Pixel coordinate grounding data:
== Segment start ==

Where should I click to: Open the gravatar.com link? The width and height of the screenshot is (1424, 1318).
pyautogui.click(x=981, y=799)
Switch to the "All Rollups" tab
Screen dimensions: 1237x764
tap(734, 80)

== Segment end ==

→ **PROBLEM REQUIREMENTS**:
In this exercise, the data above is to be printed exactly.

→ **EXPECTED OUTPUT**:
Where should I click to: Open the gravatar.com link? The width and height of the screenshot is (1424, 1318).
pyautogui.click(x=981, y=799)
Switch to the "All Rollups" tab
Screen dimensions: 1237x764
tap(734, 80)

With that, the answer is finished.